Tutorial 13

Creating and using natural speech prompts.

Instructions
Drag and arrange states onto the canvas so that you have the following setup.


RAD can substitute any recorded voice for the computer's synthetic speech. The recorded speech can be aligned with the animated agent so that lip, face and body movements are in sync. The process of creating a natural speech prompt involves four steps:

1. Record yourself speaking the prompt.
2. Transcribe your prompt in the text box.
3. Align the audio and text transcription.
4. Save the resulting sound file. (file suffix is .sob for sound object)


Double click on the "natural_speech" state to open it's configuration dialogue. Select the "Recorded" tab to raise the recorded speech tab.


Select "Edit" to edit a new sound object. This will open BaldiSync. BaldiSync allows you to record your voice, enter your transcription, align and save the file.


In the text box, enter the following:

Can I borrow your towel? My car just hit a water buffalo.

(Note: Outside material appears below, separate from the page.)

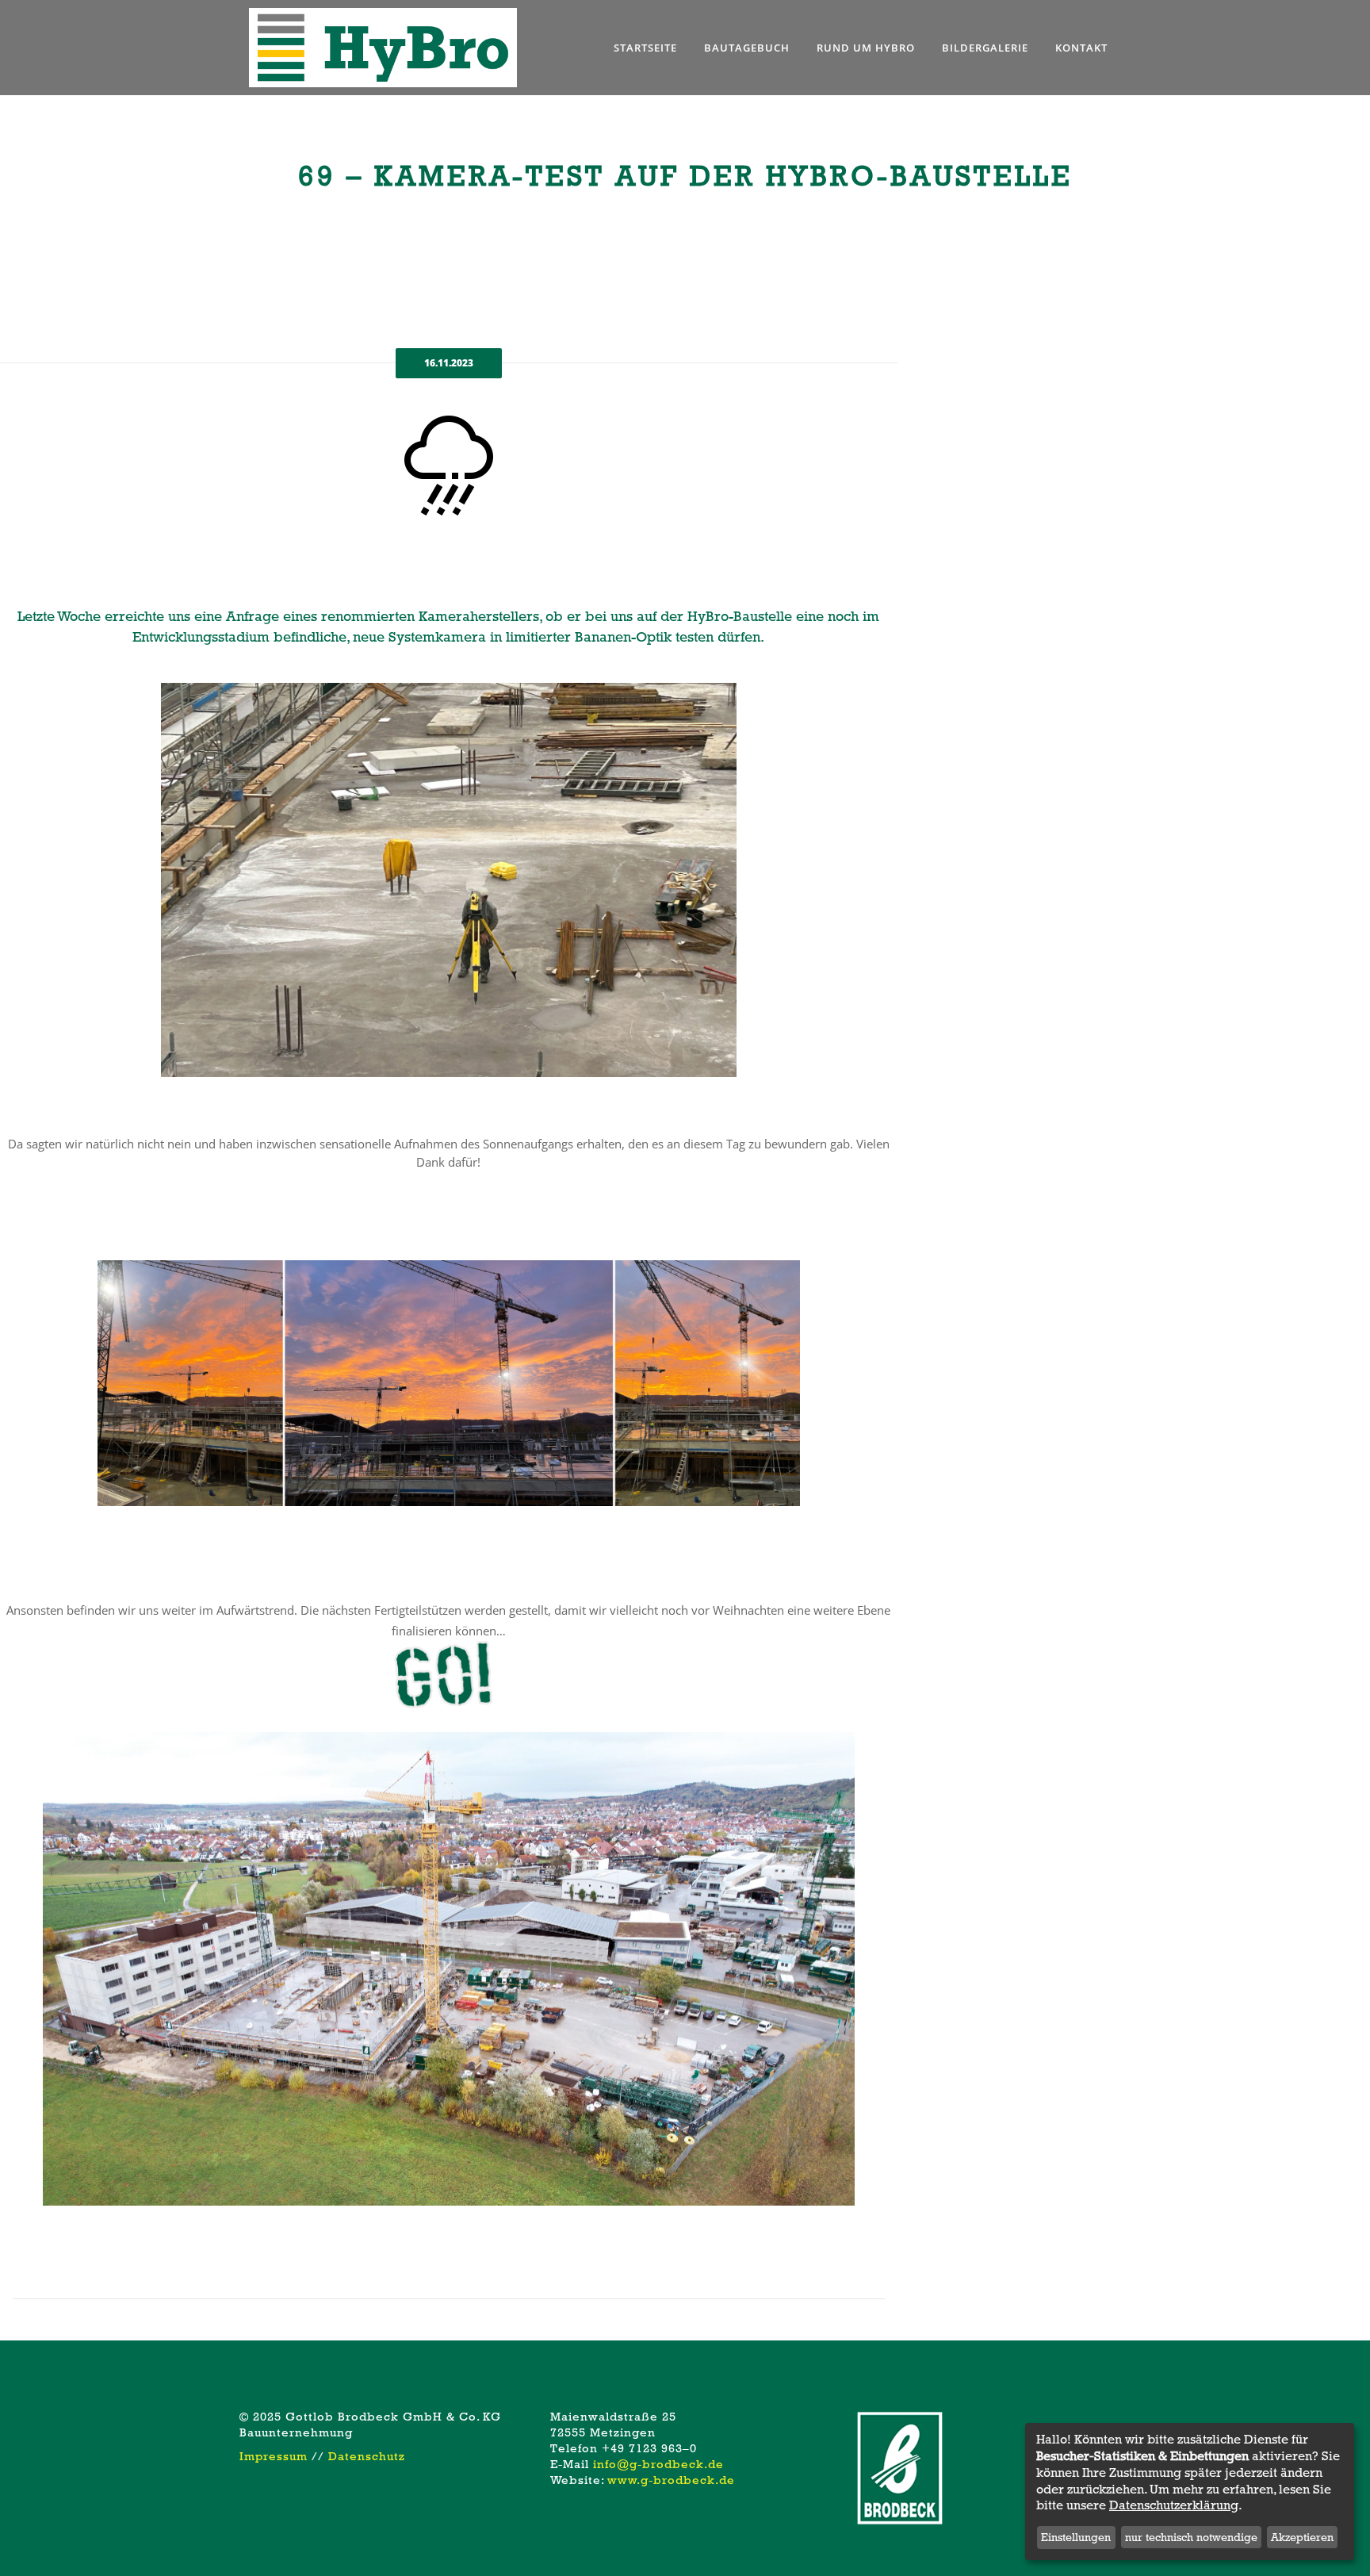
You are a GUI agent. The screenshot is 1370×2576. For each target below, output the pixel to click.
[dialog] (1189, 2491)
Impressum (273, 2456)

Now you must record yourself saying "Can I borrow your towel? My car just hit a water buffalo". In order to record, select the record button, speak, then select the stop button. If your first recording is not satisfactory, you can simply keep re-recording until you are pleased with the quality of the utterance. You should try to keep from having too much trailing silence or noise in the recording (see tips below). Once you've recorded your speech, the display should resemble this:


Some common problems encountered in recording speech for alignment are:



1. Speech is too loud.
Speaking too loudly or close to the mic will produce a scatchy sounding recording. Note that the peaks in the sound energy display are clipped and appear to extend past the boundaries of the display window. Move the microphone further from your mouth and speak more softly.



2. Too much silence.
You should begin speaking immediately after selecting the record button, and stop recording directly after you've stopped speaking. The record button can be selected a second time to stop recording.

An ideal recording will have no clipping and very little leading and trailing silence. It is possible to delete leading and trailing silence from a recording, consult the BaldiSync documentation for details. Below is an example of an ideal recording:





Once you are satisfied with the quality of your recording, select the "Align" button to align your speech with the text that you entered. The computer will generate some phonetic anc word labels that are displayed below the wave. Select "Animate" for a preview of how your speech will be synchronized with the animated agent. The alignment boundaries are adjustable, details can be found in the BaldiSync documentation.



Select "Save Sob" from the file menu to save this wave and alignment. Save the sob file within the same directory as your RAD application. This makes it easy to transport your RAD application to other computers. BaldiSync will close after you save the sob.


Note that the name of the sob file now appears in the "File" field of the "Recorded" tab. Make sure that "recorded" is selected for the prompt type, then select "Ok" to close the dialogue.